§ **Exercise prompt**:
Render the material below as a Markdown table with the columns Row and Line, giving each nonblank line its own numbered row in order and leaving out blank lines.

§ **Record list**:

## begin

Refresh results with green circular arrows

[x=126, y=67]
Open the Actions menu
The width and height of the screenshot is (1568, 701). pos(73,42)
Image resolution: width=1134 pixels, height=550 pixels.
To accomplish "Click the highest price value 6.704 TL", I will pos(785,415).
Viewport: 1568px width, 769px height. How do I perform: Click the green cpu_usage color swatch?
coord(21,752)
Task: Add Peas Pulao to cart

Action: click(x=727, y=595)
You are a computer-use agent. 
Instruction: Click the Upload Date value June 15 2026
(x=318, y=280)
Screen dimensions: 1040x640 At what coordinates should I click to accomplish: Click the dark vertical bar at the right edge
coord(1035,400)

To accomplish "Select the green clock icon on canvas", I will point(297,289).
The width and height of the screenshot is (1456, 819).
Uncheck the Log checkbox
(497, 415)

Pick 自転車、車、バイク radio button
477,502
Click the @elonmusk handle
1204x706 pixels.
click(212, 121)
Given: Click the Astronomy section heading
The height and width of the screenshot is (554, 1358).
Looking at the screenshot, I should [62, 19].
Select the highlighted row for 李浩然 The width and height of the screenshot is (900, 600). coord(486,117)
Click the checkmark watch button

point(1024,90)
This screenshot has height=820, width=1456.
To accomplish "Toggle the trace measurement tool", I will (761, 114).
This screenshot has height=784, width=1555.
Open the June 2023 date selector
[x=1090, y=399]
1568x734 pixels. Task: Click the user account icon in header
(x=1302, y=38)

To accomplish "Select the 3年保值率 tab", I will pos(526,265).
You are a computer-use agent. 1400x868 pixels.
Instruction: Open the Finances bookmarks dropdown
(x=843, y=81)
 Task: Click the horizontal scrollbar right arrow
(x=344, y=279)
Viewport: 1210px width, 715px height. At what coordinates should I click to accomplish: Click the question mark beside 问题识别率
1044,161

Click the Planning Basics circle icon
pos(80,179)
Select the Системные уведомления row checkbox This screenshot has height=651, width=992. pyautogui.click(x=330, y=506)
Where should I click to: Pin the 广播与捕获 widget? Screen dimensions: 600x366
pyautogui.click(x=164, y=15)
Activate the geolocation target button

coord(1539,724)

## end

§ **Response to the task**:
| Row | Line |
|---|---|
| 1 | Refresh results with green circular arrows |
| 2 | [x=126, y=67] |
| 3 | Open the Actions menu |
| 4 | The width and height of the screenshot is (1568, 701). pos(73,42) |
| 5 | Image resolution: width=1134 pixels, height=550 pixels. |
| 6 | To accomplish "Click the highest price value 6.704 TL", I will pos(785,415). |
| 7 | Viewport: 1568px width, 769px height. How do I perform: Click the green cpu_usage color swatch? |
| 8 | coord(21,752) |
| 9 | Task: Add Peas Pulao to cart |
| 10 | Action: click(x=727, y=595) |
| 11 | You are a computer-use agent.  |
| 12 | Instruction: Click the Upload Date value June 15 2026 |
| 13 | (x=318, y=280) |
| 14 | Screen dimensions: 1040x640 At what coordinates should I click to accomplish: Click the dark vertical bar at the right edge |
| 15 | coord(1035,400) |
| 16 | To accomplish "Select the green clock icon on canvas", I will point(297,289). |
| 17 | The width and height of the screenshot is (1456, 819). |
| 18 | Uncheck the Log checkbox |
| 19 | (497, 415) |
| 20 | Pick 自転車、車、バイク radio button |
| 21 | 477,502 |
| 22 | Click the @elonmusk handle |
| 23 | 1204x706 pixels. |
| 24 | click(212, 121) |
| 25 | Given: Click the Astronomy section heading |
| 26 | The height and width of the screenshot is (554, 1358). |
| 27 | Looking at the screenshot, I should [62, 19]. |
| 28 | Select the highlighted row for 李浩然 The width and height of the screenshot is (900, 600). coord(486,117) |
| 29 | Click the checkmark watch button |
| 30 | point(1024,90) |
| 31 | This screenshot has height=820, width=1456. |
| 32 | To accomplish "Toggle the trace measurement tool", I will (761, 114). |
| 33 | This screenshot has height=784, width=1555. |
| 34 | Open the June 2023 date selector |
| 35 | [x=1090, y=399] |
| 36 | 1568x734 pixels. Task: Click the user account icon in header |
| 37 | (x=1302, y=38) |
| 38 | To accomplish "Select the 3年保值率 tab", I will pos(526,265). |
| 39 | You are a computer-use agent. 1400x868 pixels. |
| 40 | Instruction: Open the Finances bookmarks dropdown |
| 41 | (x=843, y=81) |
| 42 |  Task: Click the horizontal scrollbar right arrow |
| 43 | (x=344, y=279) |
| 44 | Viewport: 1210px width, 715px height. At what coordinates should I click to accomplish: Click the question mark beside 问题识别率 |
| 45 | 1044,161 |
| 46 | Click the Planning Basics circle icon |
| 47 | pos(80,179) |
| 48 | Select the Системные уведомления row checkbox This screenshot has height=651, width=992. pyautogui.click(x=330, y=506) |
| 49 | Where should I click to: Pin the 广播与捕获 widget? Screen dimensions: 600x366 |
| 50 | pyautogui.click(x=164, y=15) |
| 51 | Activate the geolocation target button |
| 52 | coord(1539,724) |